De cara al horizonte: Nomadi y la lluvia que nunca cesó

sábado, 16 de enero de 2016

Nomadi y la lluvia que nunca cesó

Puede que nunca deje de llover-, pensó Nomadi mientras caminaba. Pero, ¿qué podía hacer? La razón de existir de un nómada es caminar, y tenía que hacerlo. Porque cuando no hacemos lo que surge de lo más profundo del alma, aquello que da sentido a la vida, que le da una razón de peso a cada segundo que pasa..., cuando no lo hacemos, simplemente no existimos. Puede, quizás, que sigamos respirando, que si nos detenemos y escuchamos con silencio, detrás del estruendo de cada suspiro, se escuche el pulso de nuestro corazón. Pero vivir no significa existir... por eso Nomadi tenía que caminar, aunque siempre lloviera, tan intensamente que pareciera imposible avanzar, que la tierra se hundiera bajo sus pies deshaciéndose en forma de un espeso barro que atrapaba sus pies a cada paso como si de un gigantesco imán se tratara.

No siempre era fácil caminar para Nomadi, a quien le dolía aquello que dejaba atrás. Para él, Enzo siempre estaría presente, era casi como un compañero de viaje que siempre le acompañaba pero que jamás avanzaba, que le hacía retrasarse e ir más lento, siguiéndole dos pasos por detrás y tentándole a dejar de caminar. Y por dentro, Nomadi se desgarraba al intentar decidir qué hacer: dar razón a su existencia o sentarse al cobijo de un árbol junto al pasado, junto a Enzo.

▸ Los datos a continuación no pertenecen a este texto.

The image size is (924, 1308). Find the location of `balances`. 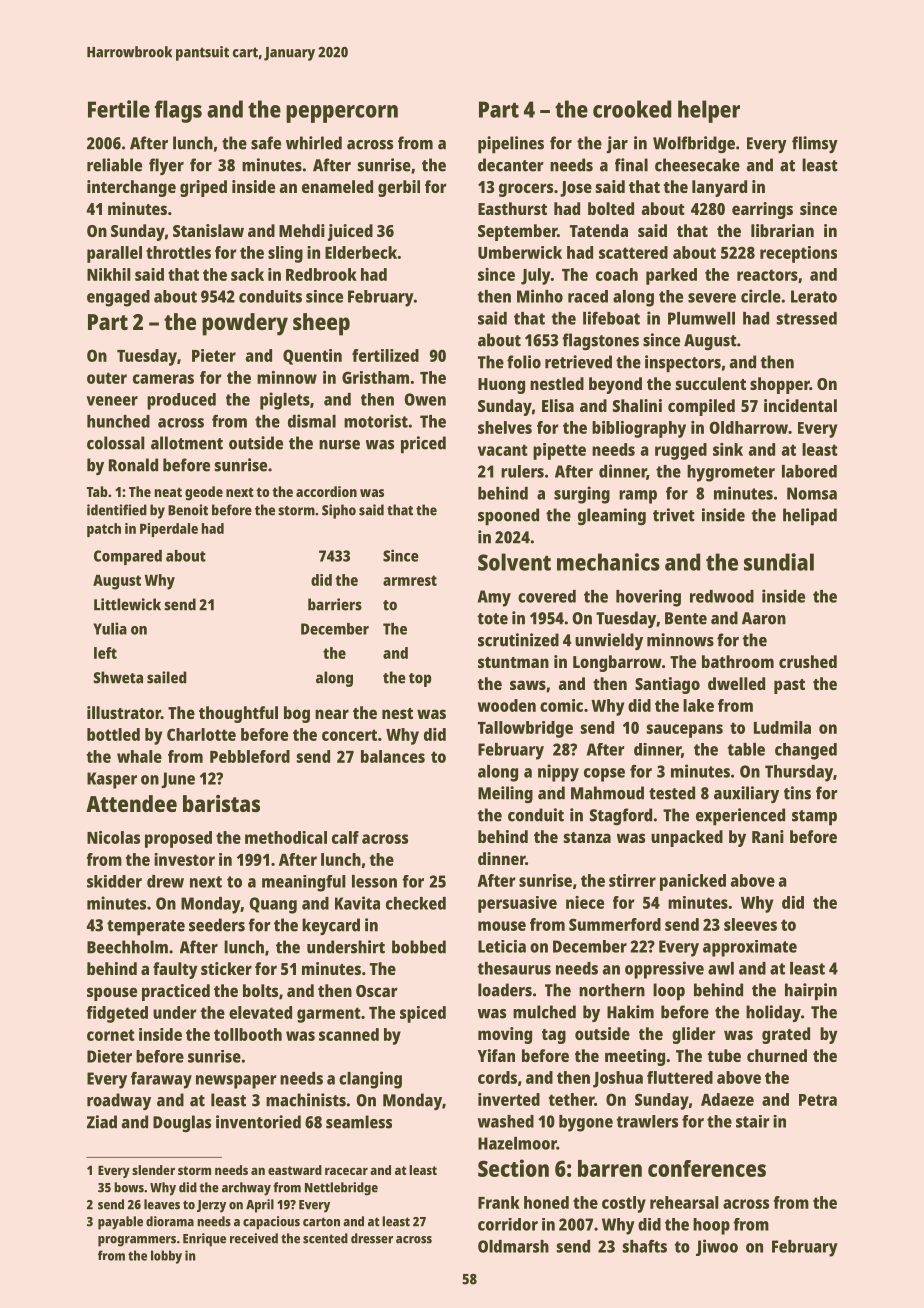

balances is located at coordinates (393, 756).
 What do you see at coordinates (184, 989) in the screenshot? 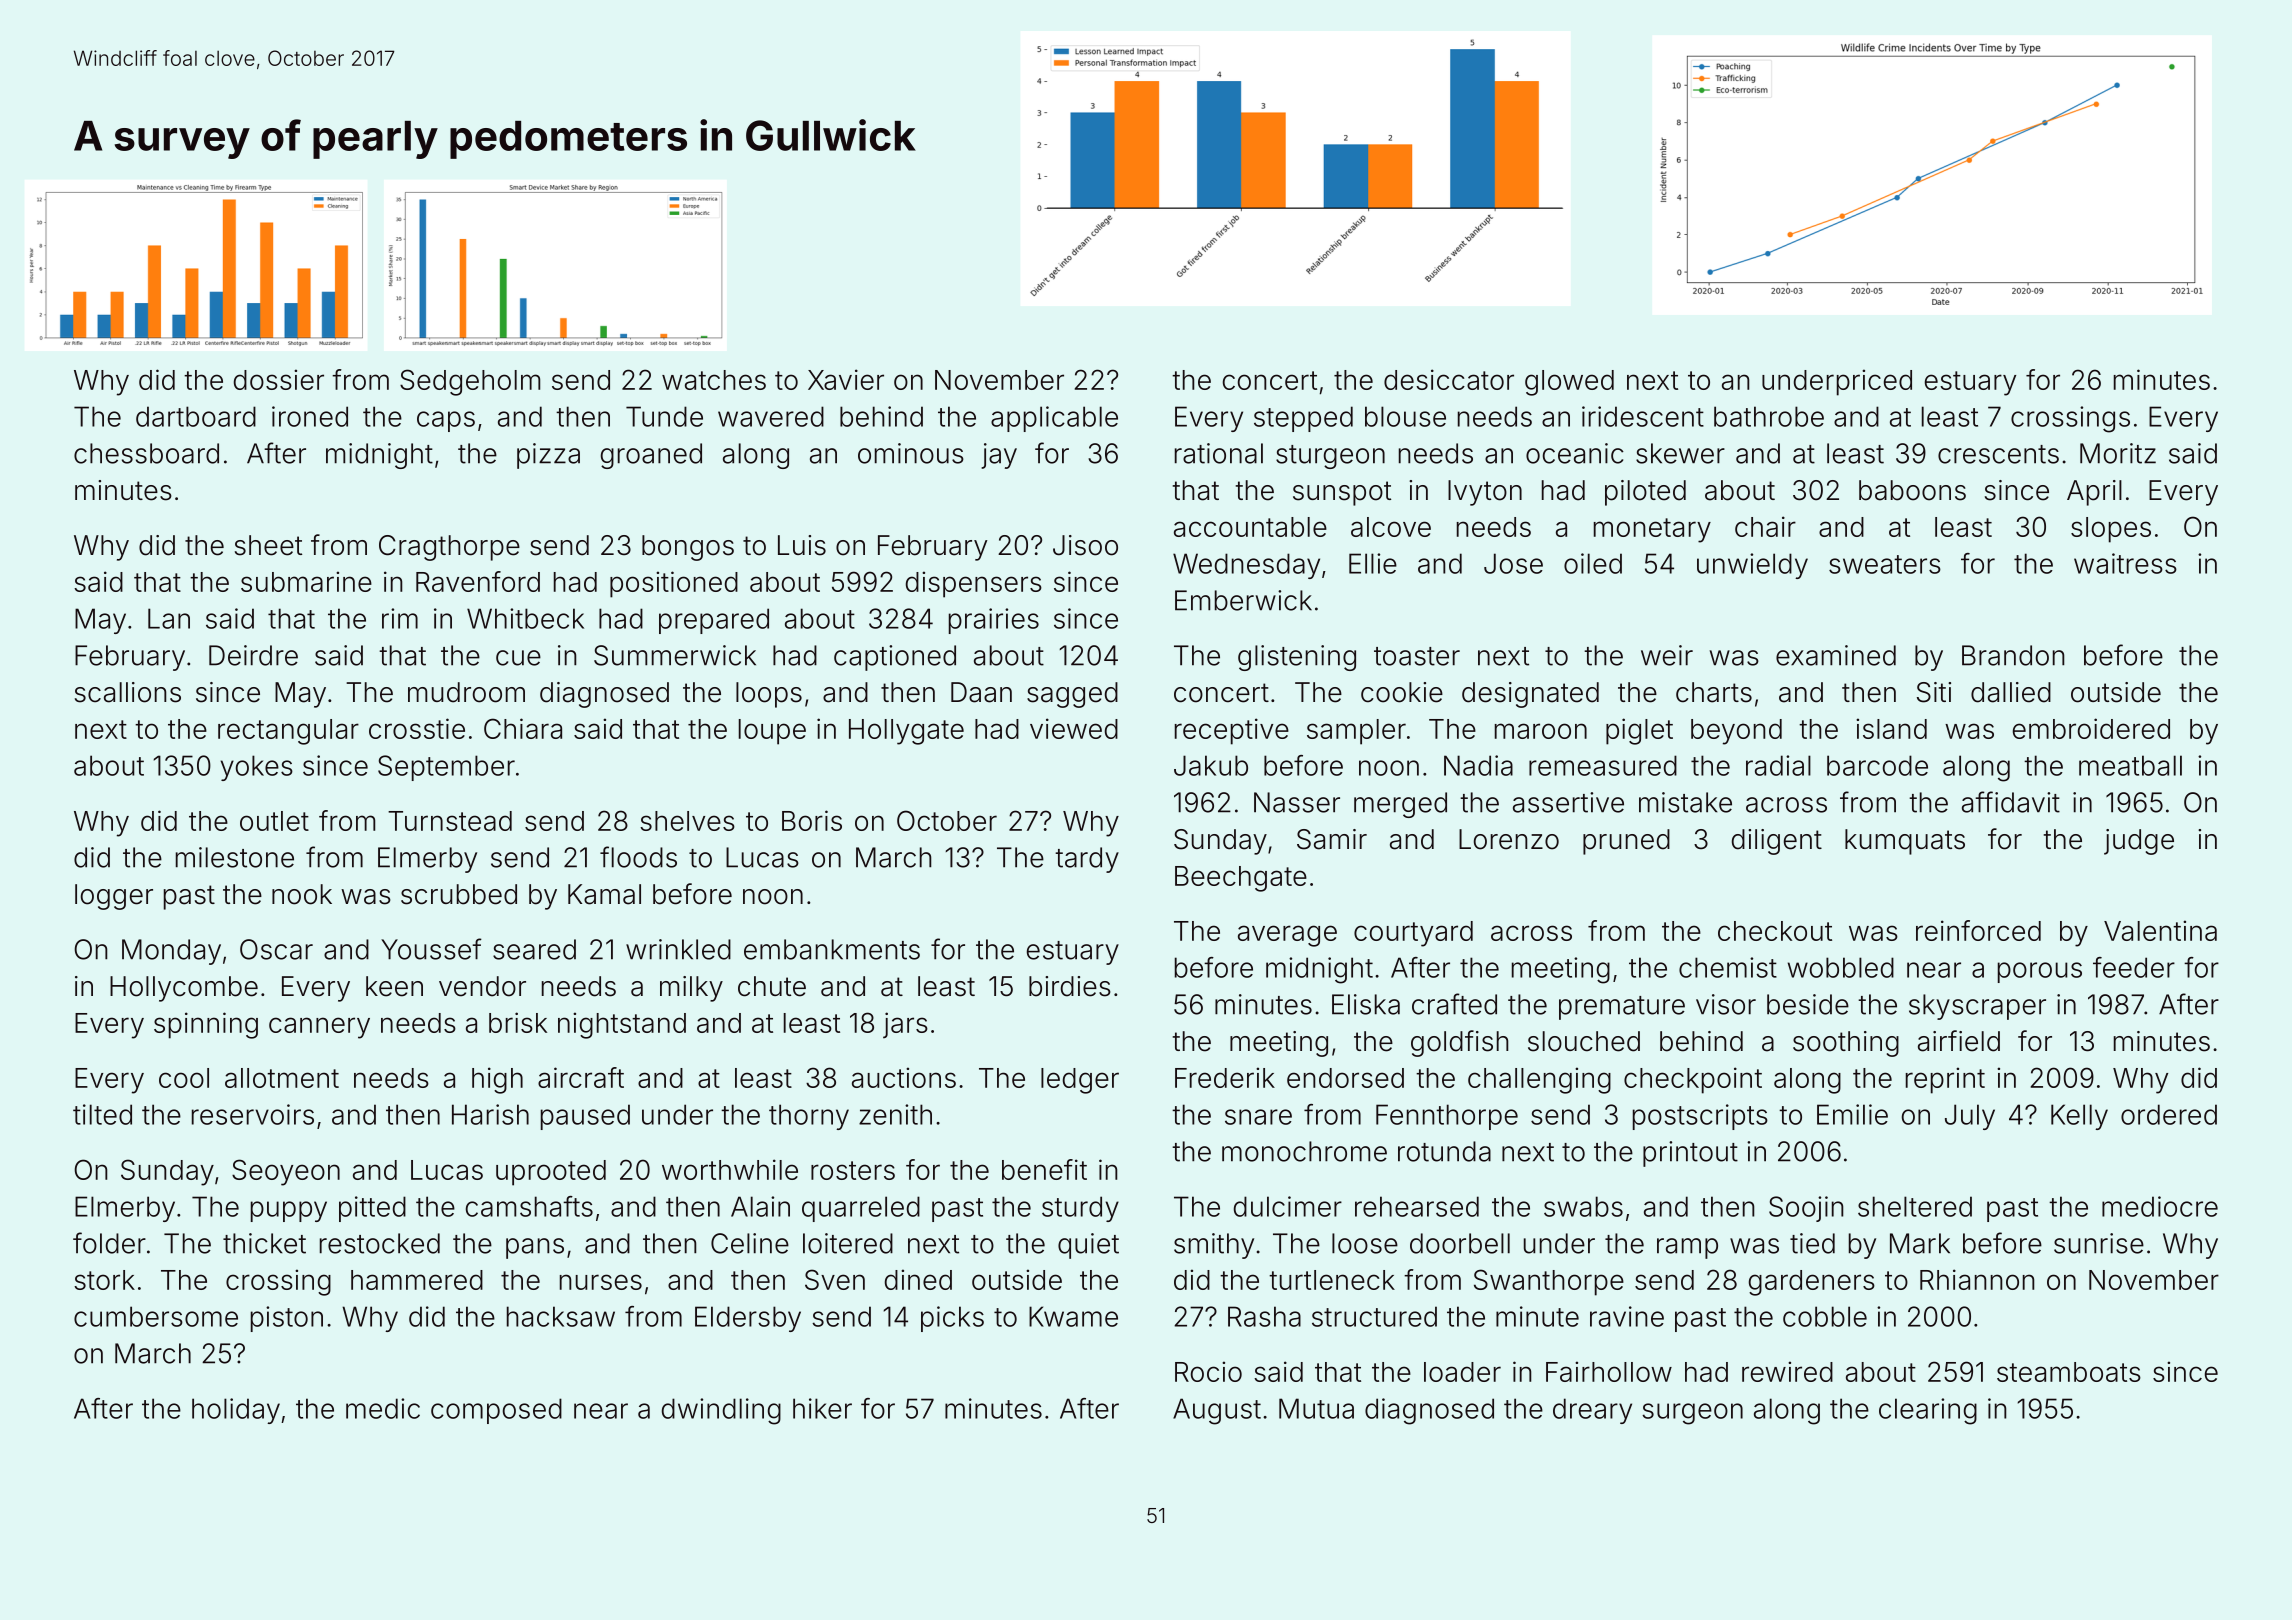
I see `Hollycombe` at bounding box center [184, 989].
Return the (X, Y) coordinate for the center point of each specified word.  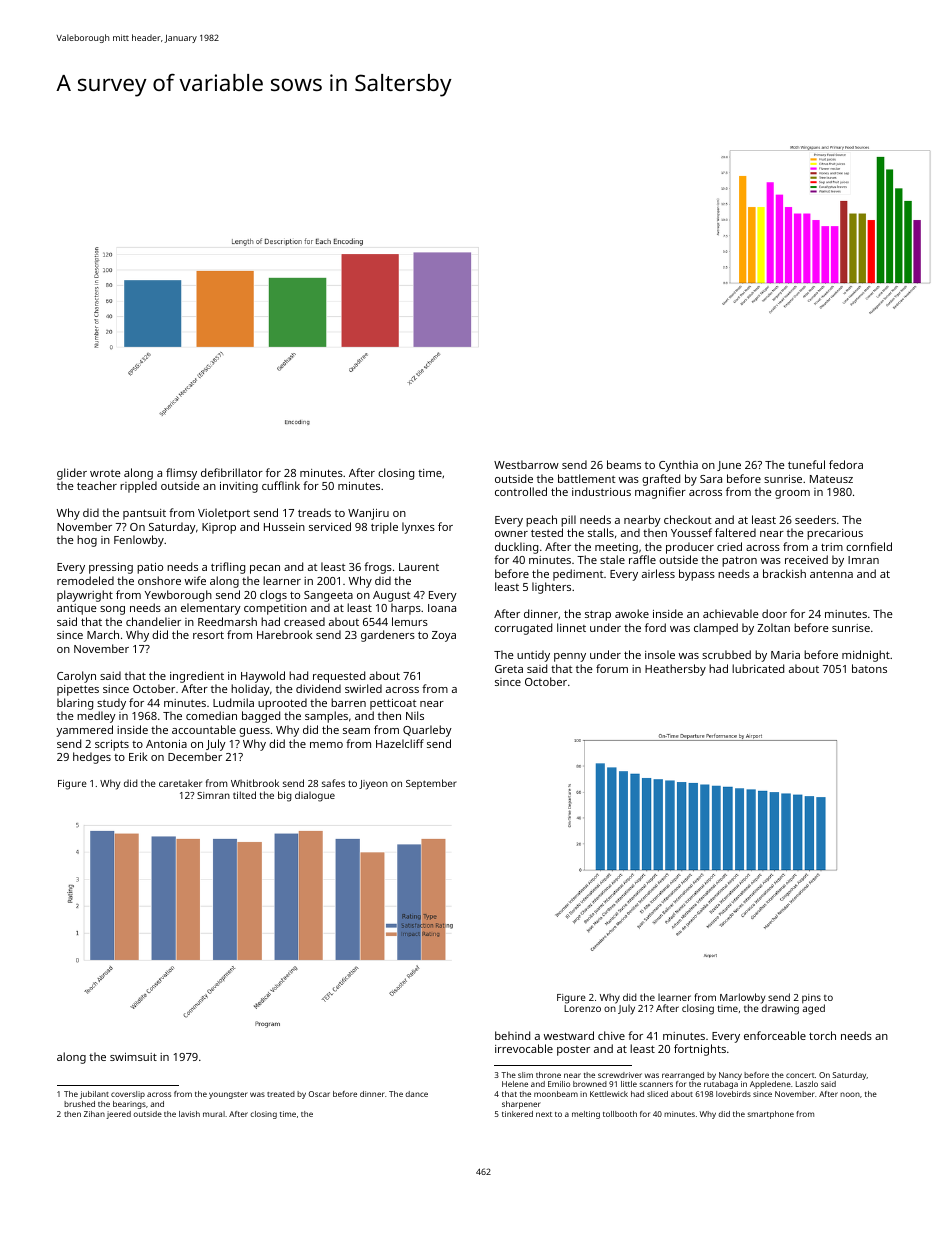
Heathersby (675, 670)
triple (384, 528)
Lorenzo (582, 1008)
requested (339, 677)
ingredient (197, 677)
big (285, 796)
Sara (711, 479)
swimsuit (133, 1057)
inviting (239, 487)
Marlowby (743, 998)
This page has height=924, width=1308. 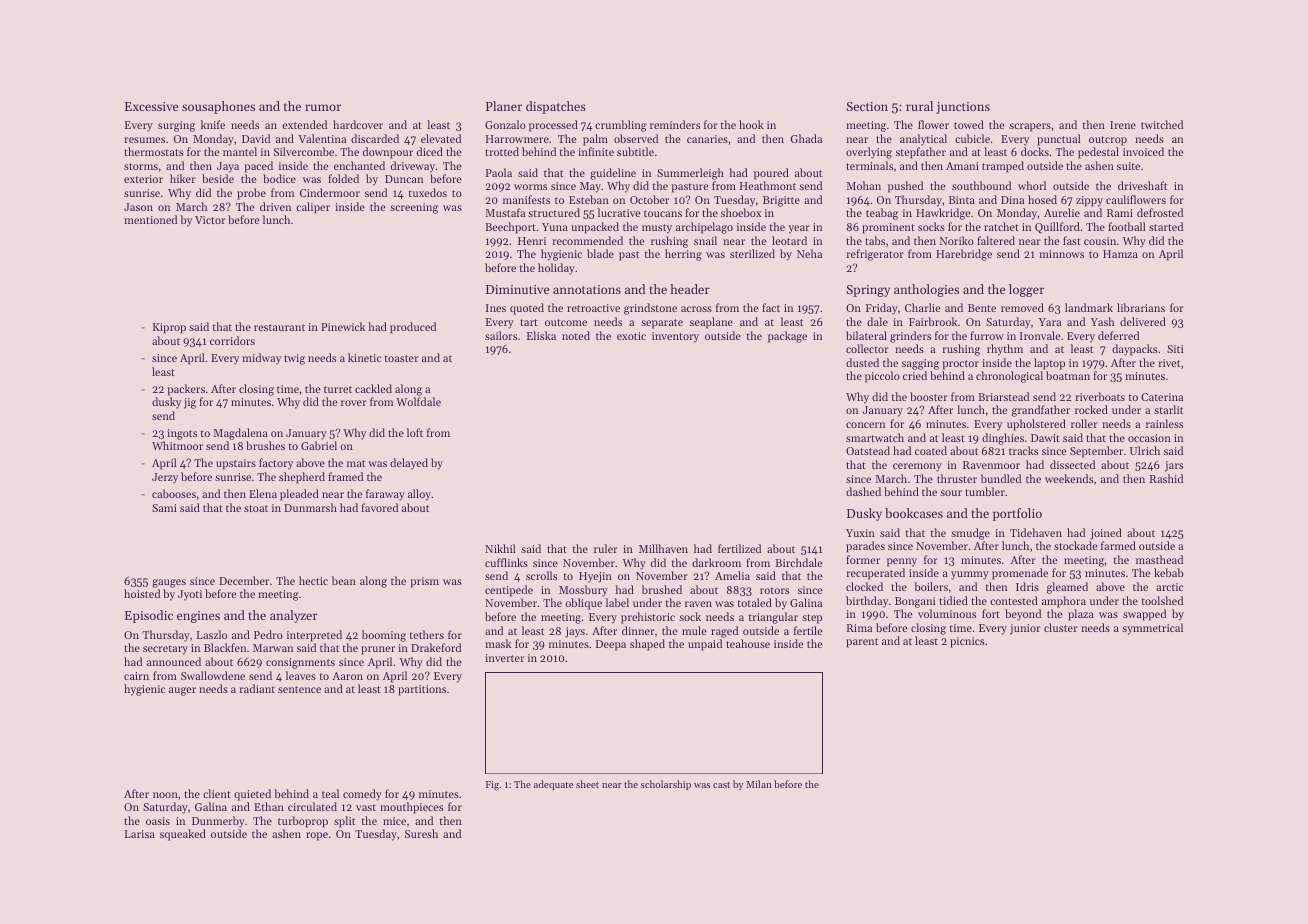 What do you see at coordinates (869, 165) in the page?
I see `terminals` at bounding box center [869, 165].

Hubo un día en que no pudo seguir, un día en el que el debate en su interior era tan fuerte que emergía a borbotones en forma de lágrimas que se confundían con la intensa lluvia que nunca dejaba de caer. Ese día, Nomadi hubo de parar. Ese día, el pequeño nómada se desplomó al pie de un árbol entre indescriptibles dolores al sentir cómo su alma parecía querer salir hacia afuera, colocarse del revés y mirar al bosque desprotegida para sentir lo que de verdad era el mundo y no lo que Nomadi decidía que el mundo era para él. Los días pasaron, las noches detrás. Todos en el bosque hablaban, rumoreaban... y aquellas bestias que antaño persiguieron al pequeño nómada deseando que su enjuto cuerpo acabara entre sus fauces, comenzaron a oler el miedo, y se fueron acercando cada vez más.

Afortunadamente, Nomadi ya había recorrido mucho mundo, e instintivamente había aprendido a reaccionar cuando algo iba mal. Y después de llorar días y noches, sentado bajo la lluvia, vio que el pasado nunca alcanzaba al presente por más que lo esperara desesperado a que el fantasma de Enzo le diera caza. Pero aquel espectro siempre permaneció dos pasos detrás de él, clavando su etérea mirada fijamente, vacío de todo sentimiento, desprovisto de toda vitalidad. Y aunque Nomadi gritó, pataleó, siempre sin moverse del sitio, el fantasma nunca se inmutó. Entonces, el pequeño nómada se dio cuenta de que tendría que volver a caminar. Pequeño nómada, vuelve a emprender tu camino, llueva o nieve, de día o de noche, bajo la luz o en medio de la más espesa y densa oscuridad. Camina hasta que tus pies dejen de ser pies, hasta que caminar ya no sea tu razón de ser. No esperes al pasado, porque siempre estará detrás. No ansíes el futuro, porque jamás lo conocerás hasta que en presente se convierta. No creas que todo es lo que es, no pretendas cambiar las normas del mundo, porque este mundo no es tuyo aunque lo hagas funcionar. Camina, pequeño nómada, mientras te das cuenta de que las cosas son como son y que sólo tus pasos, uno detrás de otro, con sus respectivas huellas, marcarán un sendero tan nítido que ni la más fuerte de las tormentas podrá desdibujar. Camina, Nomadi, y si alguna vez no quieres caminar más, recuerda que soltar el lastre es siempre es una opción, pero jamás abandones nada que sea de valor.

Y así, el pequeño nómada volvió a ser eso, un nómada que recorre el bosque, el mundo, mientras las fieras que lo persiguen mascaban de nuevo el sabor de la decepción.